* Challenge 1
According to the conference call announcement below, what conference call ID number must callers reference?

## begin Selected excerpt

As previously announced, at approximately 10:00 a.m. (Central) today the Company will hold a conference call and audio webcast to discuss its financial results and its business. During the conference call, the Company may discuss and answer one or more questions concerning business and financial matters and trends affecting the Company. The Company’s responses to these questions, as well as other matters discussed during the conference call, may contain or constitute material information that has not been previously disclosed. Simultaneous to the conference call, an audio webcast of the call will be available via a link on the Company’s website, investor.sallybeautyholdings.com. The conference call can be accessed by dialing 877-722-1364 (International: 1-706-634-8761). Please reference the conference call ID number 67280210. The teleconference will be held in a “listen-only” mode for all participants other than the Company’s current sell-side and buy-side investment professionals. If you are unable to listen in this conference call, the replay will be available at about 12:00 p.m. (Central) November 20, 2008 through December 21, 2008 by dialing 1-800-642-1687 or if international dial 1-706-645-9291 and reference the conference ID number 67280210. Also, a website replay will be available on investor.sallybeautyholdings.com

About Sally Beauty Holdings, Inc.

## end Selected excerpt
## begin Dataset extract

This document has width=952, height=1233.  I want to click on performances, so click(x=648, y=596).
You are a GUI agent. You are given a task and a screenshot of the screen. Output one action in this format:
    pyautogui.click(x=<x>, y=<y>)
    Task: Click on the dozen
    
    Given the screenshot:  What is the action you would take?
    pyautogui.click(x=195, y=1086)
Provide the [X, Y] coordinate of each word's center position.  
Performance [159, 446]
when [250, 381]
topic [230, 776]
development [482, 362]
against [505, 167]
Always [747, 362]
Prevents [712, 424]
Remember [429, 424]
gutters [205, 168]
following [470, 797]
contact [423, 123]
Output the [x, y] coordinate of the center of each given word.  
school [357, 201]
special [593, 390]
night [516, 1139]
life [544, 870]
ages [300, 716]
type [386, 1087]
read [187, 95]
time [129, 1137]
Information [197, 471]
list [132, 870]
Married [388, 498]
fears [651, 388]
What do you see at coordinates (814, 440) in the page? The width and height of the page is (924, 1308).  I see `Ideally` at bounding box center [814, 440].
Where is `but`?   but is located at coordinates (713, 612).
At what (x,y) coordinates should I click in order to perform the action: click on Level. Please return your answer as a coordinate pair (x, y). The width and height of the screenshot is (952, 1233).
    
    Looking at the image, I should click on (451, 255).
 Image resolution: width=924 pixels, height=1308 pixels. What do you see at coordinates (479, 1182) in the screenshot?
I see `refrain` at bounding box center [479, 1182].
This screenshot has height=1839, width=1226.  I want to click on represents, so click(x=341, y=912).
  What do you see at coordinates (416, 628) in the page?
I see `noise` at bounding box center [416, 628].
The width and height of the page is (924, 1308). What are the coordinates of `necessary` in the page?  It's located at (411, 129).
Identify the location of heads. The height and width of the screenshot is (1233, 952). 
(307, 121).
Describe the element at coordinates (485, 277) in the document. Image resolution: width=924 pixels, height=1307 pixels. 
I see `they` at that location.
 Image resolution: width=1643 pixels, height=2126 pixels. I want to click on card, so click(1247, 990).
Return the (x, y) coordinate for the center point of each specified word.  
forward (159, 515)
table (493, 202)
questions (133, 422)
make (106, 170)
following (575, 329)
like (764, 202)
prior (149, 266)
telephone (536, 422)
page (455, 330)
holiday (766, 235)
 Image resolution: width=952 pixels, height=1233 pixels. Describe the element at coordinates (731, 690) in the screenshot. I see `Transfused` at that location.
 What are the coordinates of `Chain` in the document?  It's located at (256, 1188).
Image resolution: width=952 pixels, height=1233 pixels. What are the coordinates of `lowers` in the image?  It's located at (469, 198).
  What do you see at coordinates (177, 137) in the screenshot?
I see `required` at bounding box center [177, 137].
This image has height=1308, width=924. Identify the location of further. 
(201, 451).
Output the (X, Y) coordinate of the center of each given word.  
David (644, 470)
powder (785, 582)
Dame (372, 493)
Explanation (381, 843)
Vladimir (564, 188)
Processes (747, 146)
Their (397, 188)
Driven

## end Dataset extract

* Challenge 2
In the item coordinate listing above, reproduce the stretch from the line containing "Information [197, 471]" through the line containing "(201, 451).", substituting "Find the position of" for "Identify the location of" and leaving all else unchanged. Output only those lines.

* Expected output 1
67280210

* Expected output 2
Information [197, 471]
list [132, 870]
Married [388, 498]
fears [651, 388]
What do you see at coordinates (814, 440) in the page? The width and height of the page is (924, 1308).  I see `Ideally` at bounding box center [814, 440].
Where is `but`?   but is located at coordinates (713, 612).
At what (x,y) coordinates should I click in order to perform the action: click on Level. Please return your answer as a coordinate pair (x, y). The width and height of the screenshot is (952, 1233).
    
    Looking at the image, I should click on (451, 255).
 Image resolution: width=924 pixels, height=1308 pixels. What do you see at coordinates (479, 1182) in the screenshot?
I see `refrain` at bounding box center [479, 1182].
This screenshot has height=1839, width=1226.  I want to click on represents, so click(x=341, y=912).
  What do you see at coordinates (416, 628) in the page?
I see `noise` at bounding box center [416, 628].
The width and height of the page is (924, 1308). What are the coordinates of `necessary` in the page?  It's located at (411, 129).
Find the position of heads. The height and width of the screenshot is (1233, 952). 
(307, 121).
Describe the element at coordinates (485, 277) in the document. Image resolution: width=924 pixels, height=1307 pixels. 
I see `they` at that location.
 Image resolution: width=1643 pixels, height=2126 pixels. I want to click on card, so click(1247, 990).
Return the (x, y) coordinate for the center point of each specified word.  
forward (159, 515)
table (493, 202)
questions (133, 422)
make (106, 170)
following (575, 329)
like (764, 202)
prior (149, 266)
telephone (536, 422)
page (455, 330)
holiday (766, 235)
 Image resolution: width=952 pixels, height=1233 pixels. Describe the element at coordinates (731, 690) in the screenshot. I see `Transfused` at that location.
 What are the coordinates of `Chain` in the document?  It's located at (256, 1188).
Image resolution: width=952 pixels, height=1233 pixels. What are the coordinates of `lowers` in the image?  It's located at (469, 198).
  What do you see at coordinates (177, 137) in the screenshot?
I see `required` at bounding box center [177, 137].
This image has height=1308, width=924. Find the position of further. 
(201, 451).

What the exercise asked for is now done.